(Stored data entries)
* * * *

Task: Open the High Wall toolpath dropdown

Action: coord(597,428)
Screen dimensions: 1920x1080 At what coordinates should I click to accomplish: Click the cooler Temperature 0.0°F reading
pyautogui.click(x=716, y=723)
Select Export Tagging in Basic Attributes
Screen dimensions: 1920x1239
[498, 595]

* * * *

_Your task:_
Word for word, write out the data.

_Output below:_
Task: Open the High Wall toolpath dropdown

Action: coord(597,428)
Screen dimensions: 1920x1080 At what coordinates should I click to accomplish: Click the cooler Temperature 0.0°F reading
pyautogui.click(x=716, y=723)
Select Export Tagging in Basic Attributes
Screen dimensions: 1920x1239
[498, 595]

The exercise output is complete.